しかし普仏戦争の結果、各国で偏狭なナショナリズムの嵐が吹きまくる。ワーグナーやヴェルディは、国民的作曲家としてその波に乗る。原案をつくったのはフランス人たちなのにイタリア・オペラとして完成された《アイーダ》は、まさにその過渡期に生まれた作品。フランスでもサン=サーンスなどが国民音楽協会を設立する。
二十世紀に私などがなじんだドイツ音楽中心史観を典型として、十九世紀前半のコスモポリタンなフランス音楽を軽視する習慣は、一八七〇年以降の、フランスまでも含めた各国のナショナリズム、国民音楽史観の産物なのだろう。国民楽派というくくりには、東欧やロシアの音楽だけでなく、欧州全体の音楽が含まれるともいえる(同時にそれは、獰猛な帝国主義の時代でもある)。
ナショナリズムは昂奮と陶酔をもたらすが、排他的で不寛容なだけに弊害も大きい。明治維新も時を同じくして起きただけに、日本にもナショナリズム主体の歴史観が輸入され、信じられてきた。
いま、ようやくその偏りが認識され、修正されつつある。
二月二十五日(日)行方不明の映画
名探偵 金田一耕助の映画フィルム発見 70年前公開も所在不明に
一九五四年に公開され、その後行方不明となっていた東映映画『悪魔が来りて笛を吹く』の十六ミリフィルムが発見されたというニュース。

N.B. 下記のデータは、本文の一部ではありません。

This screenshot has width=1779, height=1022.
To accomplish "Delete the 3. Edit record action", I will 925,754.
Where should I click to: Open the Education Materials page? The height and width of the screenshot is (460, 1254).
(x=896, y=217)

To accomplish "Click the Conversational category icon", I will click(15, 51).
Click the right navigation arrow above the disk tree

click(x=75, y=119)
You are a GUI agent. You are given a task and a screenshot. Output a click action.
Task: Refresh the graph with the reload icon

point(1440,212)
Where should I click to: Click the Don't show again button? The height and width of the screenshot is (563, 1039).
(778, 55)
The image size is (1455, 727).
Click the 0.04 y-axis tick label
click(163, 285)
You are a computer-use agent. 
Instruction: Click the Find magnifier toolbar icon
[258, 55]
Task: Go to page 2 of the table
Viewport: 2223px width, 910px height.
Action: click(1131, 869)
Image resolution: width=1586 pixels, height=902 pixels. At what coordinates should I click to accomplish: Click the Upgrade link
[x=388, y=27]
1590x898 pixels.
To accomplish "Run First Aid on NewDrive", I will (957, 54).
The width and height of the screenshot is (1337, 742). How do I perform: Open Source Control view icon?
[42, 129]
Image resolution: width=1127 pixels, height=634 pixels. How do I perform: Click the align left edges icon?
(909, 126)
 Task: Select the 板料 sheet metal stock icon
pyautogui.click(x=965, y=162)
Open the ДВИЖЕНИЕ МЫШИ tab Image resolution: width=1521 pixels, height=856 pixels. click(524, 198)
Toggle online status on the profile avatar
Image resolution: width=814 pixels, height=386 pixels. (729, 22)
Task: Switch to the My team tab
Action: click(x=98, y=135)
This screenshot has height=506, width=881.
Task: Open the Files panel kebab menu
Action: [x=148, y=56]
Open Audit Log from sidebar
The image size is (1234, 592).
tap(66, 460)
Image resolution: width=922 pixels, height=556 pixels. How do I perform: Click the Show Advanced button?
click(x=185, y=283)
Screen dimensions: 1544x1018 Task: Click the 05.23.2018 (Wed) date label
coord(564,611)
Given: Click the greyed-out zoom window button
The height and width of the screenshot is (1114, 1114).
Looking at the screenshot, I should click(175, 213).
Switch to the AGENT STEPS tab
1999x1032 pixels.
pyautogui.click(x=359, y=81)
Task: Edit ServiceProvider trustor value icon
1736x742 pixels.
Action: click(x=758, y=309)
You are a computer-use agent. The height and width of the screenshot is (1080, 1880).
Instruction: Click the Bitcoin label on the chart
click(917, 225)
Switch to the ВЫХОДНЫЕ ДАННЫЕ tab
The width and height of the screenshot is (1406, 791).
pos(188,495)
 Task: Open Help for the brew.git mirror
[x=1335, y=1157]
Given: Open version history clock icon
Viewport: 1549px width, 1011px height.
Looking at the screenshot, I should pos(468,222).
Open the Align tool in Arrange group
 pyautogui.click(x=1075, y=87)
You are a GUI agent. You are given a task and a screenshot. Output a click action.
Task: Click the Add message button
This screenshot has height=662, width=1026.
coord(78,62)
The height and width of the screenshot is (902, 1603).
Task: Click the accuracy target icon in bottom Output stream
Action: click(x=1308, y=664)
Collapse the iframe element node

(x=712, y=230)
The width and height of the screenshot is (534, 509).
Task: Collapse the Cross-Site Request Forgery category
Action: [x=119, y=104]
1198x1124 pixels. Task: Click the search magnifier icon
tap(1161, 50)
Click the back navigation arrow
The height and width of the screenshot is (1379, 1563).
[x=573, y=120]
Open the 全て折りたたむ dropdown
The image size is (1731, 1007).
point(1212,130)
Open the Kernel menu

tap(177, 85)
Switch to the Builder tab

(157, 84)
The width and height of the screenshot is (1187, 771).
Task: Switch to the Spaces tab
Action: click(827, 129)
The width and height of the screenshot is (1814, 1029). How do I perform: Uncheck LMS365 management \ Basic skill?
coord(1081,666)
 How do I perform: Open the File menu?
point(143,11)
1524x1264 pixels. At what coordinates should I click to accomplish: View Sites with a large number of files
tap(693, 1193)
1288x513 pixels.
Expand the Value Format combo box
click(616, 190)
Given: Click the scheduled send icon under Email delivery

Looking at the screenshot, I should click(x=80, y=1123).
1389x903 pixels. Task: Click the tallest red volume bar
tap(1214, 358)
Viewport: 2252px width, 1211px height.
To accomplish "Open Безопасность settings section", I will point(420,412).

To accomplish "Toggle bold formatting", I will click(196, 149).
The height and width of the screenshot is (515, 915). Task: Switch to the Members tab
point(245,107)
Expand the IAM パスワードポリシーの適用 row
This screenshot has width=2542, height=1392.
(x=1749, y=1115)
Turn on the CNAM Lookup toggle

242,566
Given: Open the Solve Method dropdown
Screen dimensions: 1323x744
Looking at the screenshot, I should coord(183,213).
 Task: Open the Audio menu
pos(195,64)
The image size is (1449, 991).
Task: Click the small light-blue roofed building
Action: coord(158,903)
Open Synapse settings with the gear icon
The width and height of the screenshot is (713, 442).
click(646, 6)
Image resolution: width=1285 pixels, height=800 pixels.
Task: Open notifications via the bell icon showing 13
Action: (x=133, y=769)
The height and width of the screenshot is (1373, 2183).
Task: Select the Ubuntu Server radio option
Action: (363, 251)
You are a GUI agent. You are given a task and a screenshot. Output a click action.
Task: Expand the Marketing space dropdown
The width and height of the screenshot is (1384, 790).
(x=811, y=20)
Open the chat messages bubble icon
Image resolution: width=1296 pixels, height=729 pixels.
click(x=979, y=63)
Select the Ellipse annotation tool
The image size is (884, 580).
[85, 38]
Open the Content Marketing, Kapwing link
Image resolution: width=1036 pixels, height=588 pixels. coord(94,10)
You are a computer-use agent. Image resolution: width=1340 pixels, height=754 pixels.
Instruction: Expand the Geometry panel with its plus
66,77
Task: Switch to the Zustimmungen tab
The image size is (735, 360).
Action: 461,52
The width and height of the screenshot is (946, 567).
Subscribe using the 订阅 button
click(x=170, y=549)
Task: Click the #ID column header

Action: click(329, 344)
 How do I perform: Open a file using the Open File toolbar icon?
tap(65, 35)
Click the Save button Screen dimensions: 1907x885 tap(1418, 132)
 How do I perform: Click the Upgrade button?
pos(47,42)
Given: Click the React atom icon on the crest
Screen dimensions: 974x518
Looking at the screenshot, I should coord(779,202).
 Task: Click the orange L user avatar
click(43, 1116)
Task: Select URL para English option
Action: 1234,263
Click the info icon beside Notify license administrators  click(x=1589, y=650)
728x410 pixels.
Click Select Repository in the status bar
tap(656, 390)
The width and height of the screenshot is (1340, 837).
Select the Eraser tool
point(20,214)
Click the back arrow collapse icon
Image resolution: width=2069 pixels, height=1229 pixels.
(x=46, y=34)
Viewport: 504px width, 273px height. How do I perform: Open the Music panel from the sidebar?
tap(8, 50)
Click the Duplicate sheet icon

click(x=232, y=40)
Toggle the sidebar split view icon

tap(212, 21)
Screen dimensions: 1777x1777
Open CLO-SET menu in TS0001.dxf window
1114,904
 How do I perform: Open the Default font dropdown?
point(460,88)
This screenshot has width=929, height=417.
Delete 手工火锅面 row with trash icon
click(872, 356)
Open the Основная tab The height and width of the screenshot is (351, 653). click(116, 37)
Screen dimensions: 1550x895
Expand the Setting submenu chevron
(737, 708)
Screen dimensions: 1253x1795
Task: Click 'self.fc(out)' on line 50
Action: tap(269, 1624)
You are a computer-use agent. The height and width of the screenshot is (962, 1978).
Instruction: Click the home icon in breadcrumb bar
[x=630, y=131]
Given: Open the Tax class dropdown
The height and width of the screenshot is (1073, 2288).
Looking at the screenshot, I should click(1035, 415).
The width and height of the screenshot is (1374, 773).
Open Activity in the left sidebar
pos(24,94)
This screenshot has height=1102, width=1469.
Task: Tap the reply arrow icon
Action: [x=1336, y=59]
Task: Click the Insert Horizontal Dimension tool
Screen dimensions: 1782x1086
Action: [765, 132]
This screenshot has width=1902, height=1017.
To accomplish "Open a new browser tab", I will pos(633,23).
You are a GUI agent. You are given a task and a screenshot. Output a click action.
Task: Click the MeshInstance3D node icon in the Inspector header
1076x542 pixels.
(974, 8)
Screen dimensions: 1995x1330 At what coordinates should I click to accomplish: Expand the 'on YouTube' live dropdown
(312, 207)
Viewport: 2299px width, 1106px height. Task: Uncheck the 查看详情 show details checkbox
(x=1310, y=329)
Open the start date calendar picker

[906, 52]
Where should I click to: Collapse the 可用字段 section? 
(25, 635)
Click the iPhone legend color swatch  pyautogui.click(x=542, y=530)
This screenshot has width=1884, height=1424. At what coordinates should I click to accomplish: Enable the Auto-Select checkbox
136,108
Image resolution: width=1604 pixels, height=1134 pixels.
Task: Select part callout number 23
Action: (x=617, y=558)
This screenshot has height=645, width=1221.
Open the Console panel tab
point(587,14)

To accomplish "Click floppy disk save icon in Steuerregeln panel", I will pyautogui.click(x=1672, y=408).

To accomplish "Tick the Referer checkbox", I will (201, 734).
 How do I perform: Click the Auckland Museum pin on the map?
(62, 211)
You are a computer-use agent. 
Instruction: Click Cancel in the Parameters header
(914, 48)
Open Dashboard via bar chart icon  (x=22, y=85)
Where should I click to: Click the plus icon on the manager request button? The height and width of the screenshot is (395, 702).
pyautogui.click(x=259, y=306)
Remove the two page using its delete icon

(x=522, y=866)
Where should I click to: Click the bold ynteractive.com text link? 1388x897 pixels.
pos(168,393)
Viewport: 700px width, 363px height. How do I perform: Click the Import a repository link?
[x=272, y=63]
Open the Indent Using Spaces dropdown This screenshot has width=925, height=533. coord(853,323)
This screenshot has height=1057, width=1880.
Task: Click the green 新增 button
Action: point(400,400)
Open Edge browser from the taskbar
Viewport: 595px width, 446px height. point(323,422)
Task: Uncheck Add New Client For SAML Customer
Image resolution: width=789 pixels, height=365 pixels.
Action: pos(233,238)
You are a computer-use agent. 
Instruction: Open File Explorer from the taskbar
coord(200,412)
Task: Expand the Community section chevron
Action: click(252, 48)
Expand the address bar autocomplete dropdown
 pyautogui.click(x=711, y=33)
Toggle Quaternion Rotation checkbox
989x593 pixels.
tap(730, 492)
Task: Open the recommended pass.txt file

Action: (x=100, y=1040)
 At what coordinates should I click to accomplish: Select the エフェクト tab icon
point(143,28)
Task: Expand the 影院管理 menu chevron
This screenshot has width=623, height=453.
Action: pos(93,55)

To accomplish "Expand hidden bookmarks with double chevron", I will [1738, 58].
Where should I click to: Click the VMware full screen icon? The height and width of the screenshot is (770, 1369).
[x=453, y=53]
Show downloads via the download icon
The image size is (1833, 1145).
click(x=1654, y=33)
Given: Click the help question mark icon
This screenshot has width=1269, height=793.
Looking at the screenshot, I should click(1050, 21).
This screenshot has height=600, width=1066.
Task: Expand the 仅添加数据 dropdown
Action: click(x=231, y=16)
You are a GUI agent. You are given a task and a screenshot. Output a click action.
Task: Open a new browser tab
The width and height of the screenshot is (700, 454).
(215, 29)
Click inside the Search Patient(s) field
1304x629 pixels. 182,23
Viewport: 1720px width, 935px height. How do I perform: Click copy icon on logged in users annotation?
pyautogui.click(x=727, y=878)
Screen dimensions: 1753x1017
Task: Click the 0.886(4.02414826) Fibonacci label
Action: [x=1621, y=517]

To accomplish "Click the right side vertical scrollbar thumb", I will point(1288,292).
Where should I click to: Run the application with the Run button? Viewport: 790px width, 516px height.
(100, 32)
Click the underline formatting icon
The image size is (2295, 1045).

『見つかったのは、横溝正史の小説が原作で1954年に公開された映画、「悪魔が来りて笛を吹く」の16ミリフィルムです』
「映画の配給会社によりますと1950年代のフィルムは所在が分からないものが多く、この映画も台本は残っていましたが、映像は確認できていませんでした」
『映画やドラマでも人気の高い金田一耕助シリーズは1947年から1956年にかけて時代劇のトップスターだった片岡千恵蔵さんが初代・金田一を演じて、6つの作品が映画化されました。
6作品のうち、今回見つかった「悪魔が来りて笛を吹く」以外では、「八つ墓村」と「犬神家の一族」のフィルムがいまだに見つかっていないということです』
東映の一九五〇年代の映画には、フィルムが行方不明のものがけっこうあるのか。フェイスブックの友人によると、このフィルムは少し前にヤフーのオークションに出たものだという。
つい先日、友人との話のなかで、高木彬光の小説『わが一高時代の犯罪』は一九五一年に東映が映画化していて、当時の駒場でゲリラ撮影した、社会風俗史的にも貴重そうなものだから見てみたいのだが機会を得ない、なんて話をしたばかり。
珍しい映画でも、たいていのものは名画座やテレビで見たという感想を誰かがブログに書いているのに、『わが一高時代の犯罪』に関してはそんな情報すらないのが不思議だった。してみると、これも「所在が分からない」一九五〇年代のフィルムの一つということなのかも。残念だし、戦争や大災害があったわけでもないのに行方不明というのは、正直情けない。